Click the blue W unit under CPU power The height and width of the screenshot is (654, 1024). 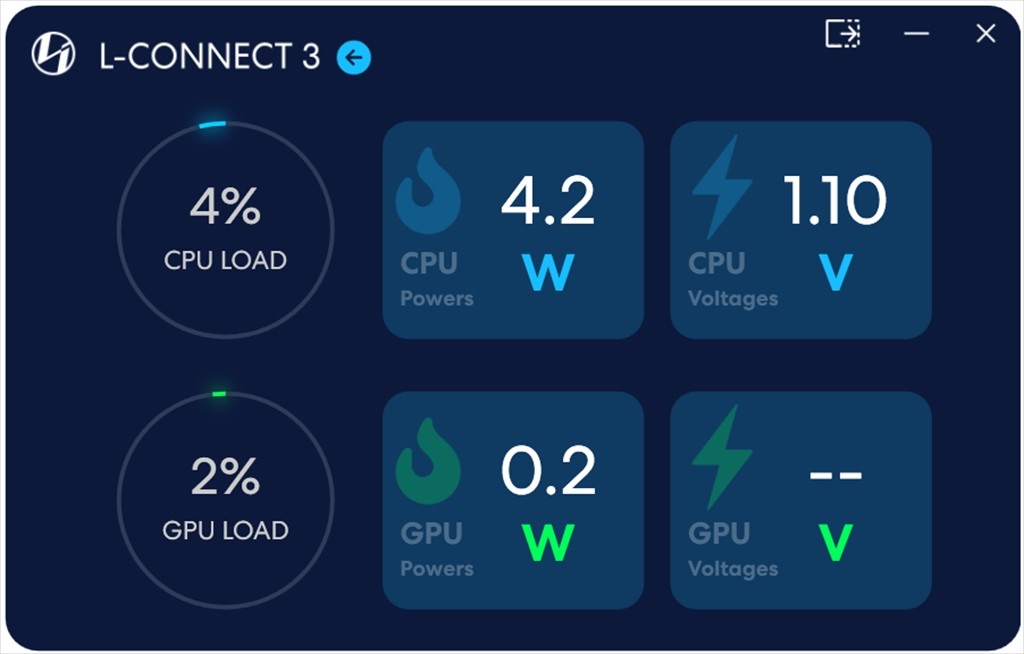(548, 272)
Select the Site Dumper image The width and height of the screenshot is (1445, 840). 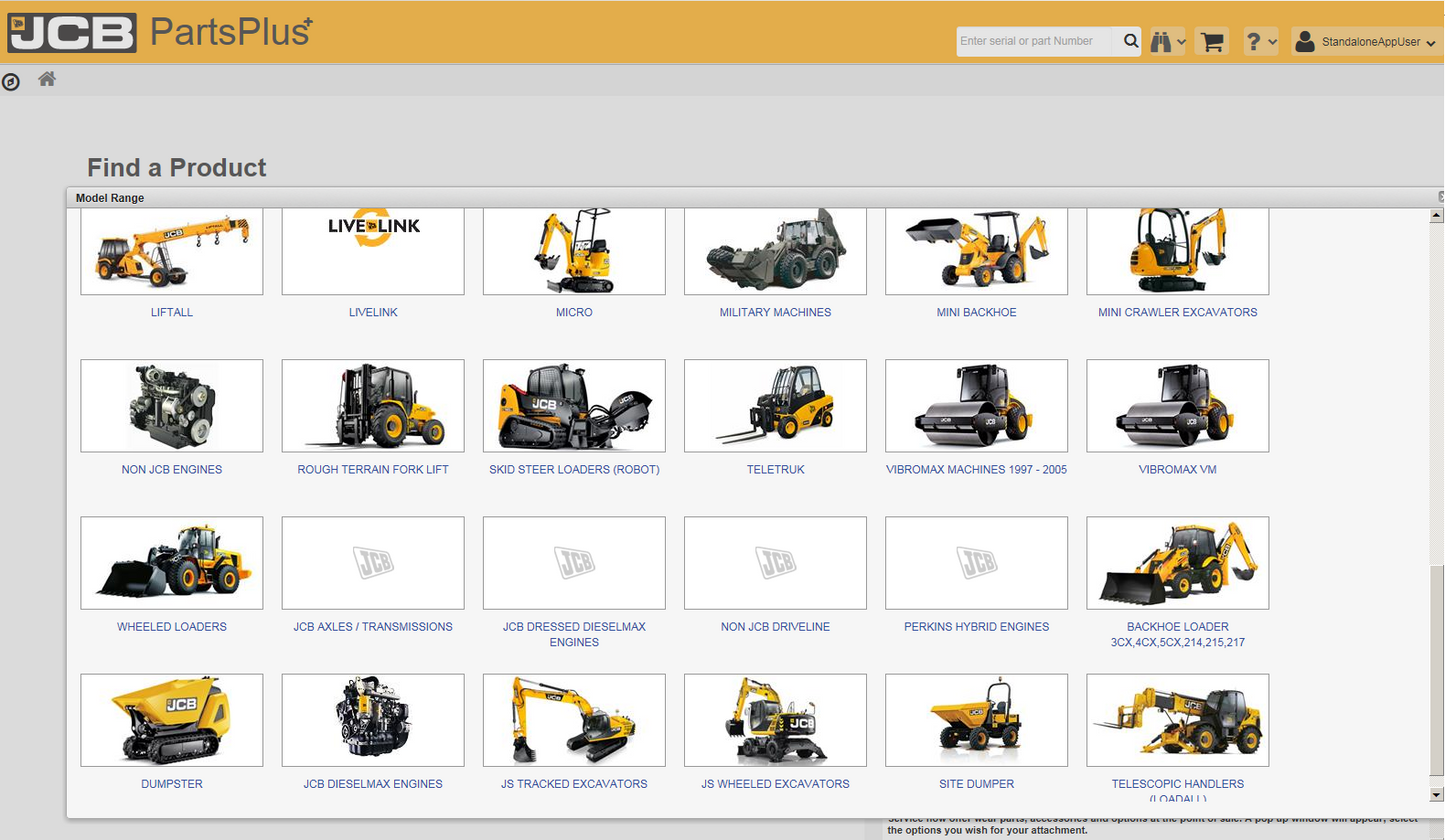click(x=976, y=720)
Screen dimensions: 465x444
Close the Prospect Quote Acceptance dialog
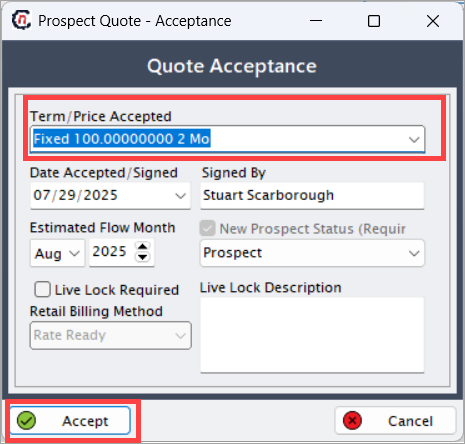pyautogui.click(x=433, y=21)
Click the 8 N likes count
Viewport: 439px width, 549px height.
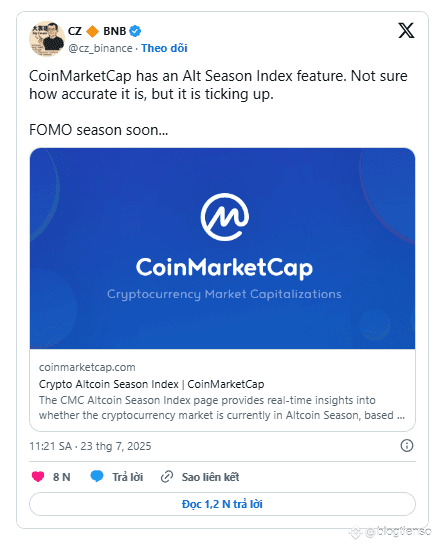(x=62, y=477)
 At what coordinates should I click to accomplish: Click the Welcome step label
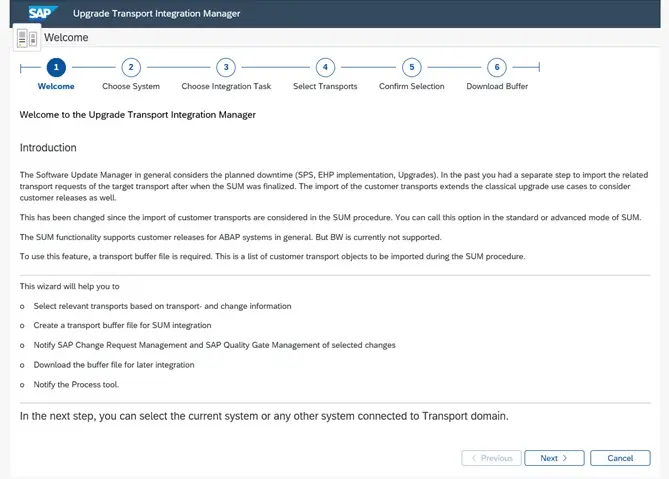point(56,86)
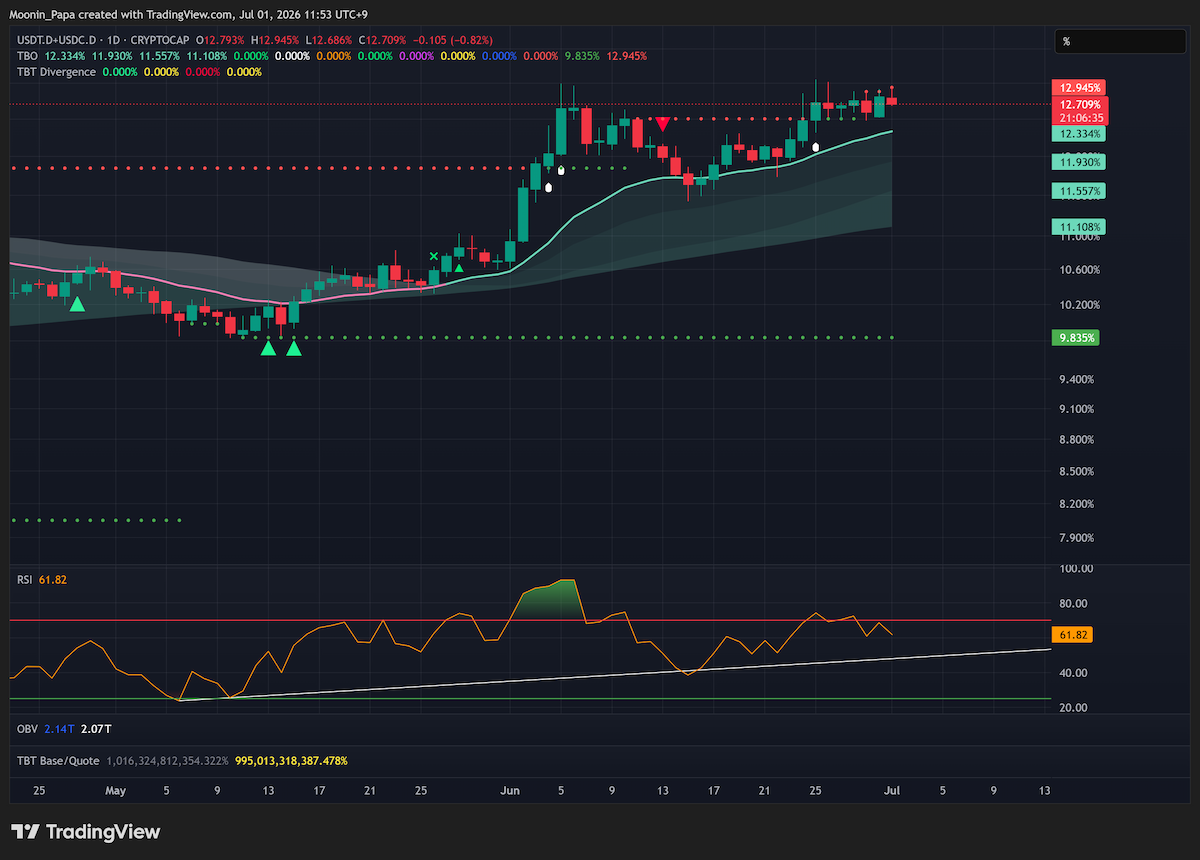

++++++++

Retyped exactly, the lines from the one holding "Click the 8 N likes count" through the last line of the data above are the whole answer. Pictures stay out.

# RESPONSE TO THIS TASK
Click the 8 N likes count
Viewport: 439px width, 549px height.
(x=62, y=477)
 At what coordinates should I click to accomplish: Click the Welcome step label
point(56,86)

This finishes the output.